▶ _YOUR GOAL_
For the entries that follow, state how many lines include the word "computer", giving the number and nothing else.

□ □ □ □ □ □ □

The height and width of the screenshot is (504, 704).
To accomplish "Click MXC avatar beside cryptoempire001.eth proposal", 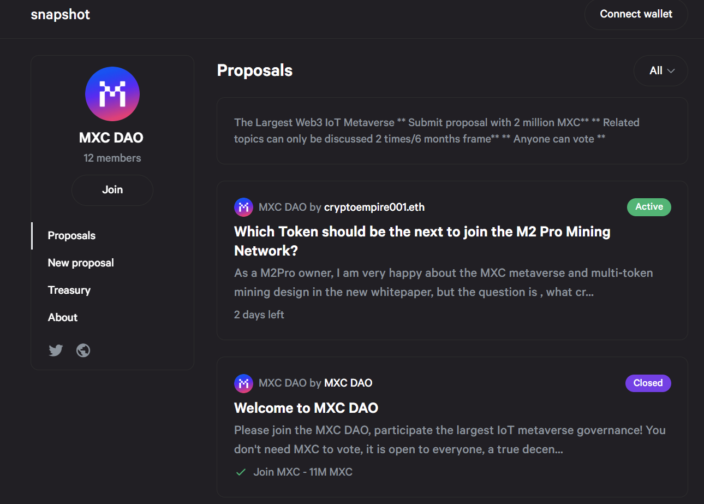I will click(243, 207).
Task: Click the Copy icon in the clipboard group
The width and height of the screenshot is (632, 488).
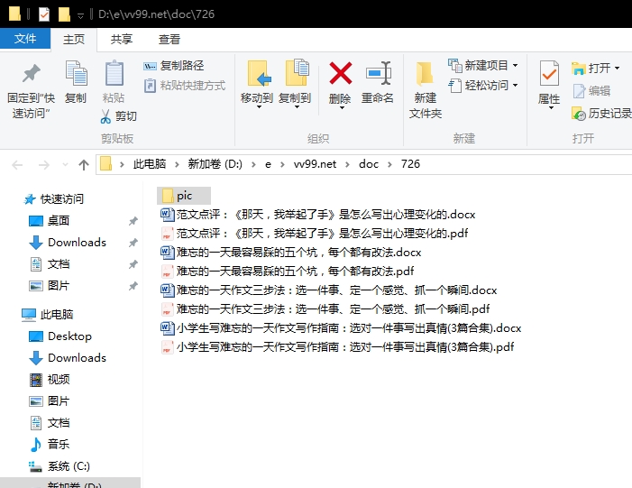Action: click(x=76, y=73)
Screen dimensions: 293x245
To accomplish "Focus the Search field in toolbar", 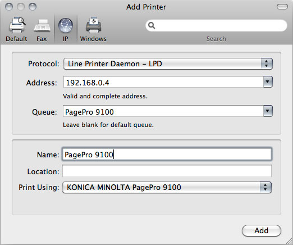I will [x=216, y=25].
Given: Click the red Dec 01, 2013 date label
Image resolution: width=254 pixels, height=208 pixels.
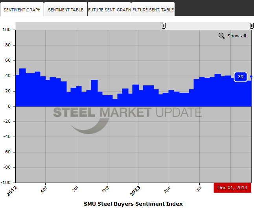Looking at the screenshot, I should tap(232, 188).
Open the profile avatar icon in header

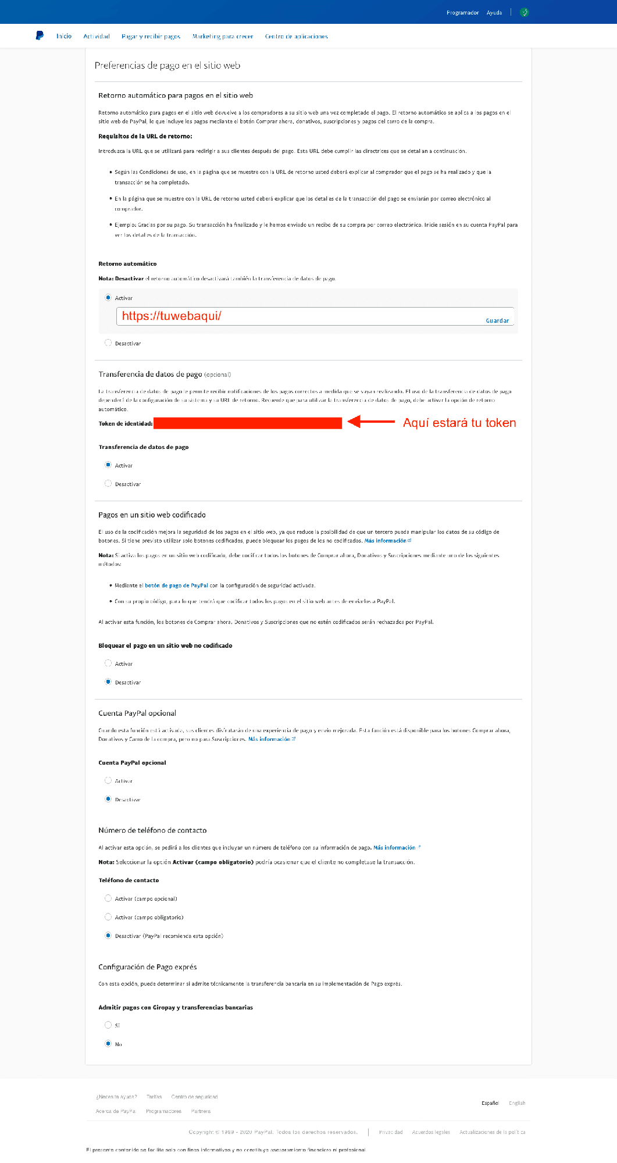524,12
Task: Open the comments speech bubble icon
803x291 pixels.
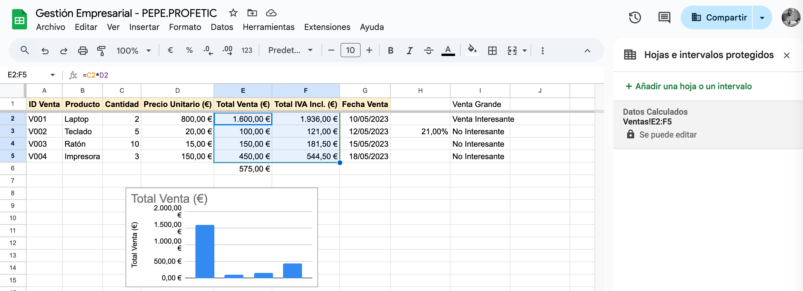Action: click(664, 17)
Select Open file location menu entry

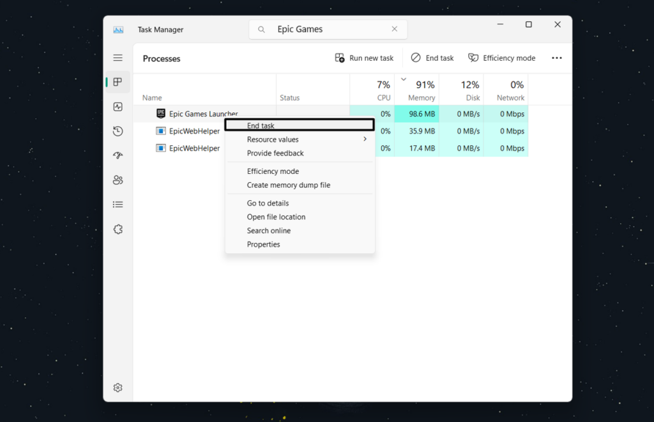click(276, 217)
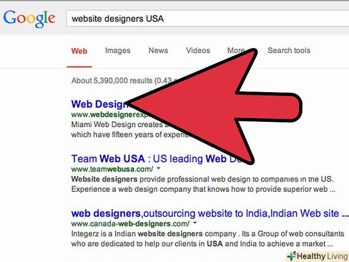Click the www.teamwebusa.com URL

[x=112, y=169]
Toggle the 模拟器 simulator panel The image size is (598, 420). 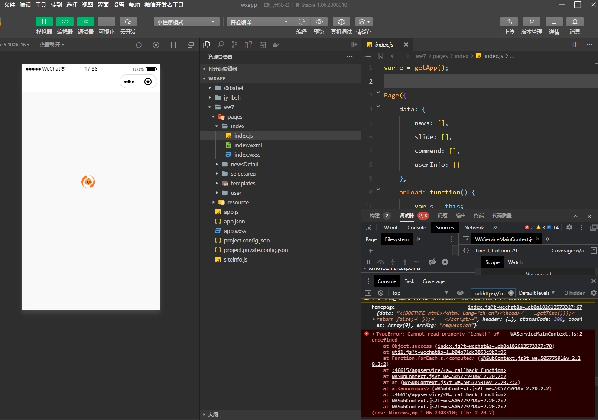point(44,22)
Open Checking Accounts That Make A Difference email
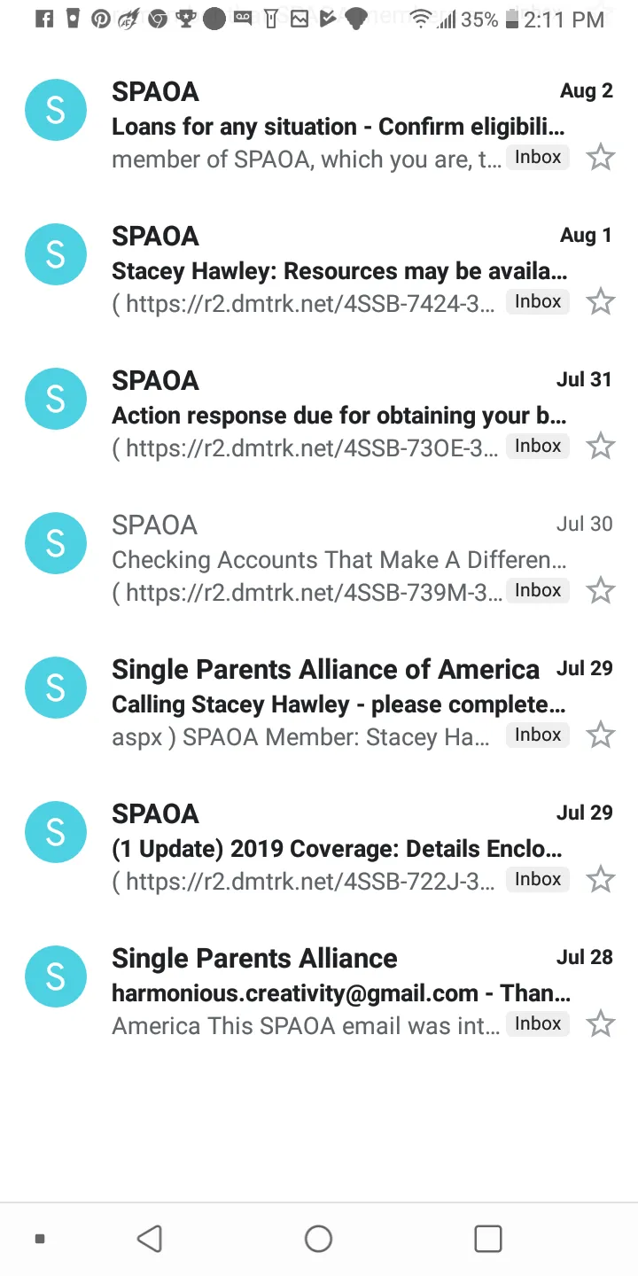The image size is (638, 1276). 338,560
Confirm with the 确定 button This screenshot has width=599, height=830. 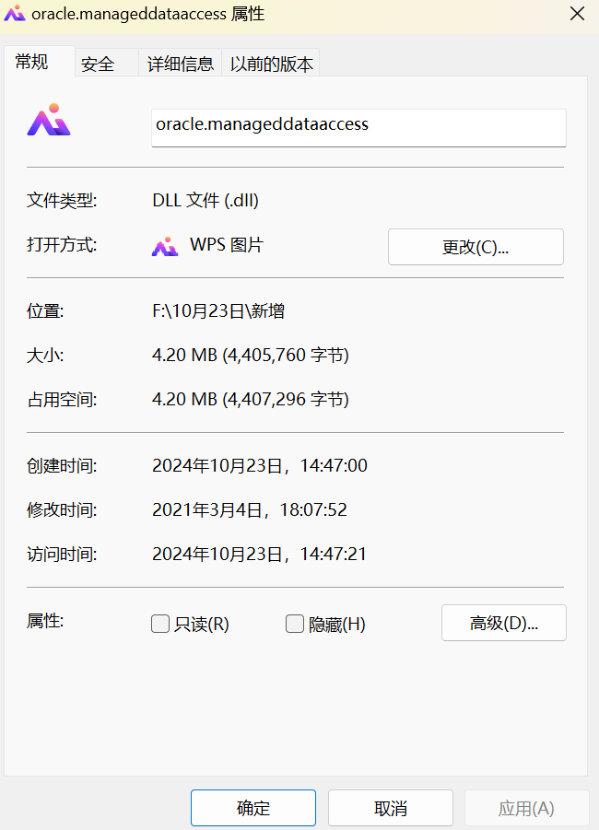(253, 808)
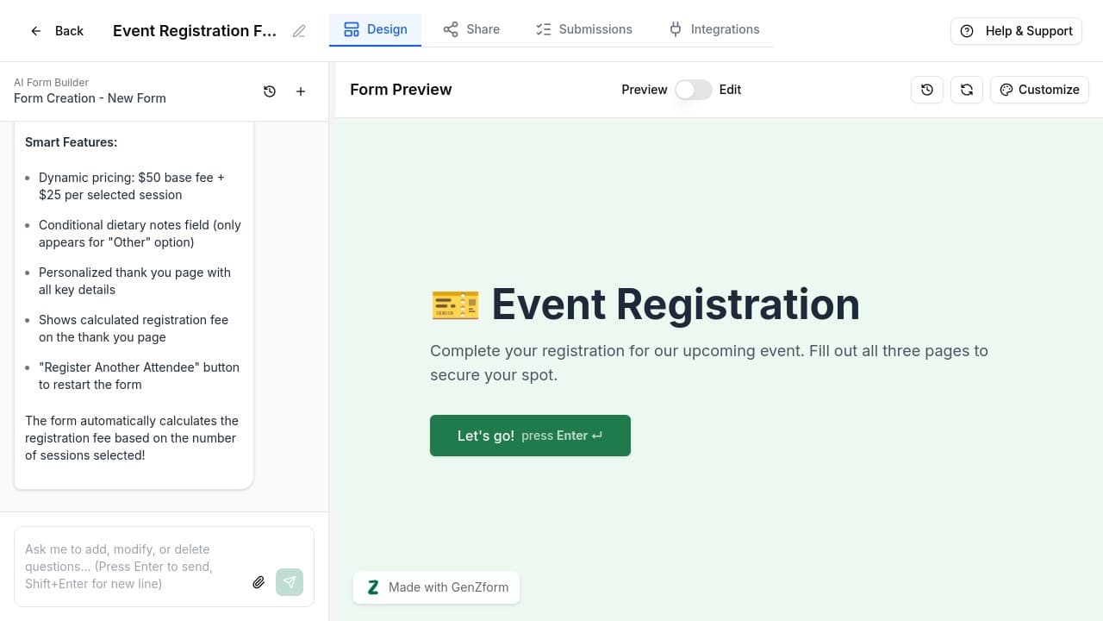This screenshot has width=1103, height=621.
Task: View form Submissions
Action: tap(583, 28)
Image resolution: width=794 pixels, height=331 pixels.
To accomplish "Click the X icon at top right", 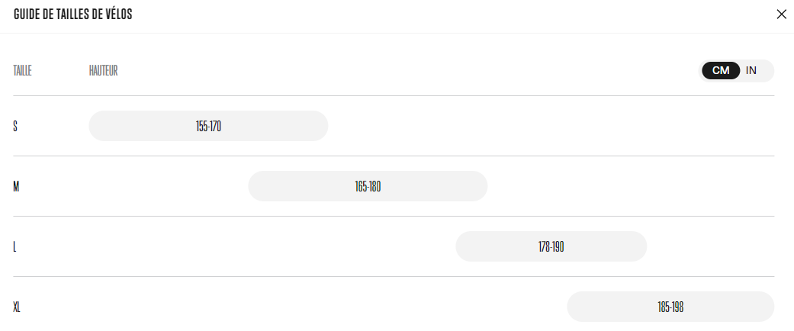I will pyautogui.click(x=781, y=14).
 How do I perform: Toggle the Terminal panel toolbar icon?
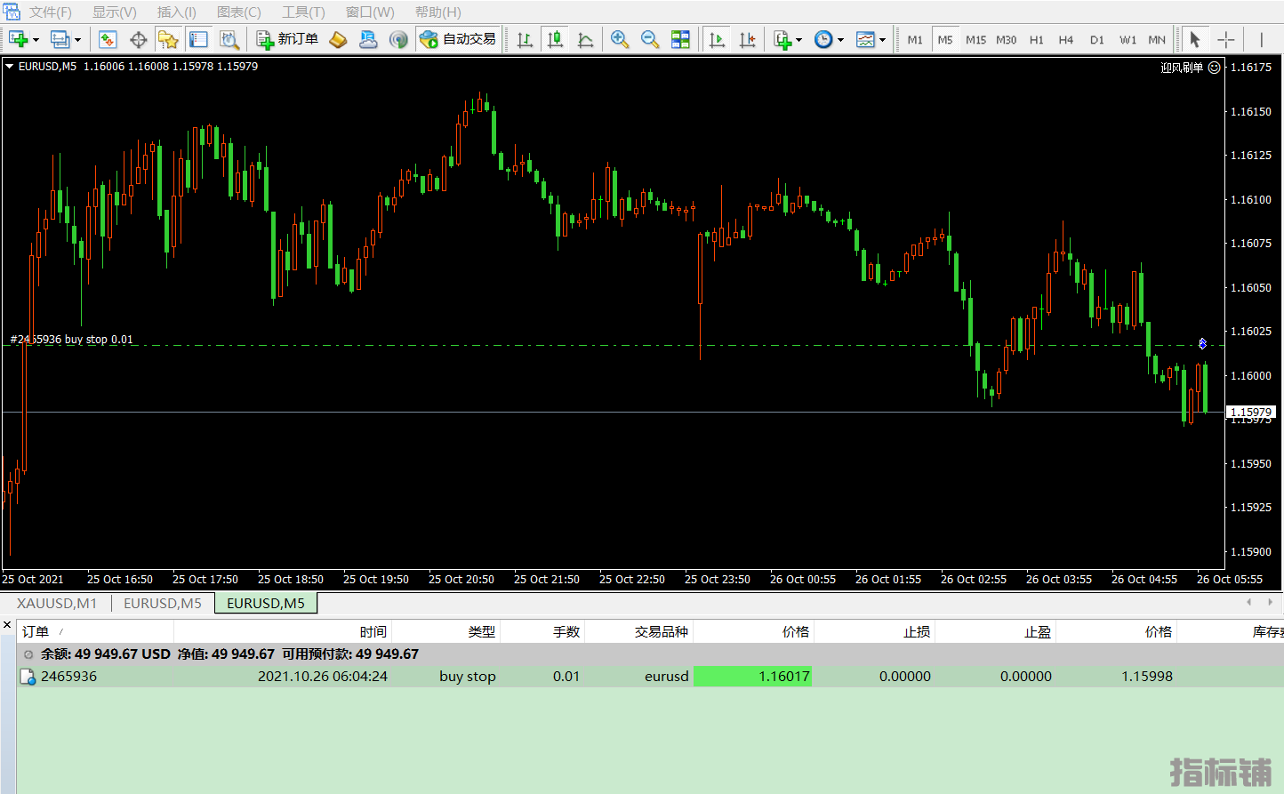coord(199,39)
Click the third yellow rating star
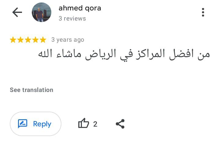Screen dimensions: 220x145 pos(28,40)
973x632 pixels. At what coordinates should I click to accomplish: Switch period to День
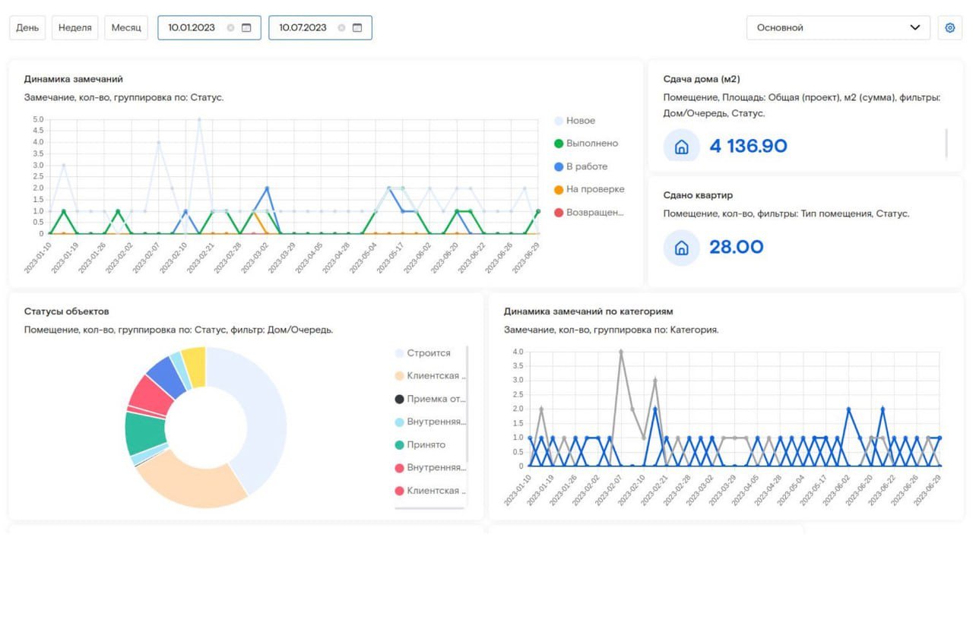pos(27,28)
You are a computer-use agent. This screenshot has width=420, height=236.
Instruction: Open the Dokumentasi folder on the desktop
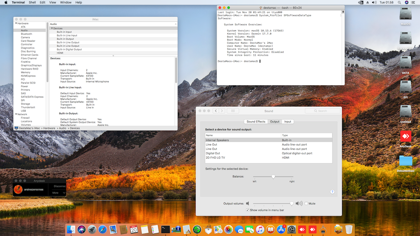pyautogui.click(x=406, y=162)
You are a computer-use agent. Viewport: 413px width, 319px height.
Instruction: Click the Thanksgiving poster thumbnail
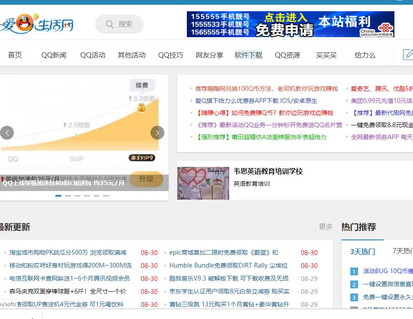pyautogui.click(x=203, y=183)
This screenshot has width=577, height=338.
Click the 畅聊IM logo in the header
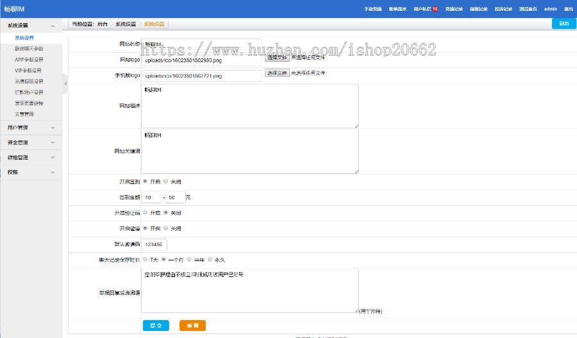pyautogui.click(x=14, y=9)
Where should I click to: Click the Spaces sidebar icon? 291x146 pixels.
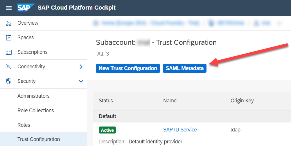[9, 38]
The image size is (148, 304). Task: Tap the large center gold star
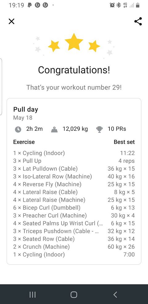[x=74, y=42]
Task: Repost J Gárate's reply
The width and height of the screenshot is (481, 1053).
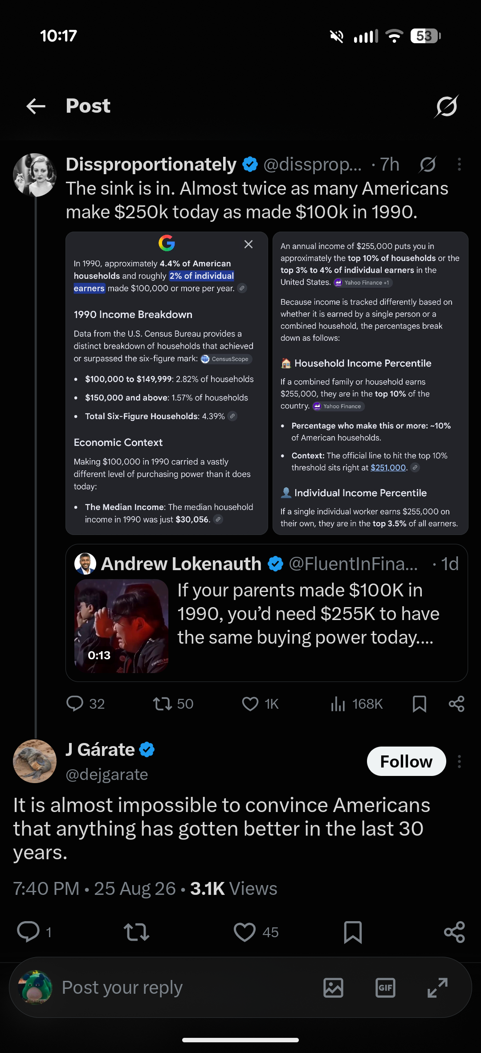Action: [136, 932]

□ □ □ □ □ □ □

▶ _ANSWER BOX_
2